Maryland lawmakers push making nurses permanent in public schools
MARYLAND – “It’s even I would say essential that a nurse be placed in every school,” Maryland Nursing Association’s Dr. Charlotte Wood said.
Senate Bill 856 could make that a reality in Maryland public schools if it becomes law. “Many of our schools do not have a nurse on the premises at all times. She might be there one day a week or half a day a week depending on the size of the school district,” Maryland Senator Addie Eckardt said.
“There are some areas and regions that have nurses that are responsible for a multitude of schools from elementary schools, middle schools, and even your high schools,” Dr. Woods said.
In Dorchester County, health officials say they currently use a combination of licensed practical nurses (LPNs) in their school system with support form the local health department and board of education.
Currently, health experts say recruiting nurses is tough across the entire health care industry. “It’s a short market supply out there and it’s hard for us to be competitive with the salaries,” Dorchester County Health Department Health Officer Roger Harrell said. “Not to say, the amount of money the school board would have to come up with to put into the program.”
Despite this, those with the Maryland Nursing Association say the role could be appealing to many depending on their current life situation. “Our nurses who are moving into the phase of their work life where they’re considering retiring, a school nurse position may be a position that’s less taxing,” Dr. Woods said.

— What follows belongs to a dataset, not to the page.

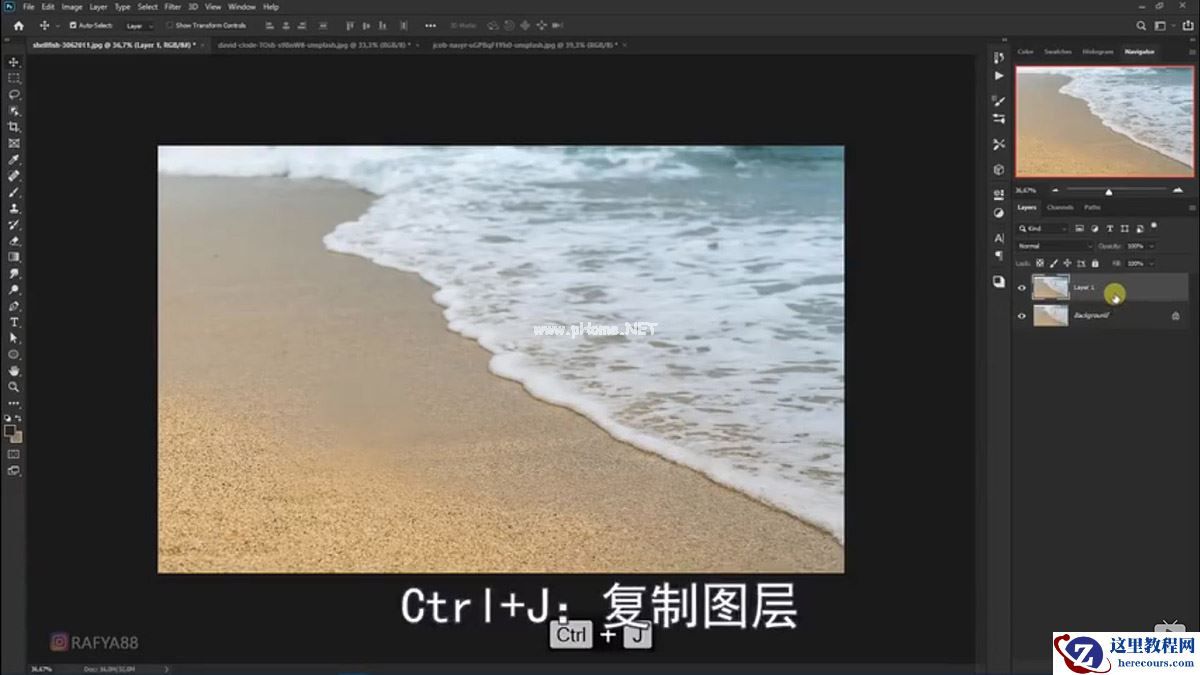Select the Lasso tool
Screen dimensions: 1200x675
pos(13,94)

“It’s not a year round job with us so that’s why sometimes we were able to recruit nurses because they had the summer off,” Harrell said.

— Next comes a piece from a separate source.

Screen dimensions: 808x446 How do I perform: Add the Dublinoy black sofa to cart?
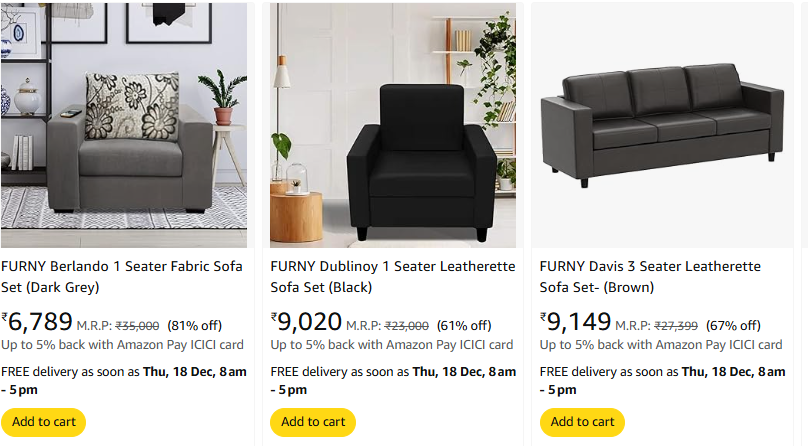tap(313, 422)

The Dorchester County Health Department says they have experienced struggles with filling positions in the past and had to contact outside resources like talent agencies for staffing needs.
We’re also told that across the state some districts offer school-based wellness centers that provide additional health personnel on the premises.
Health experts add this move would not only give students exposure to the profession of nursing, but allow students the opportunity to discuss things with a professional that they aren’t comfortable speaking about with a parent.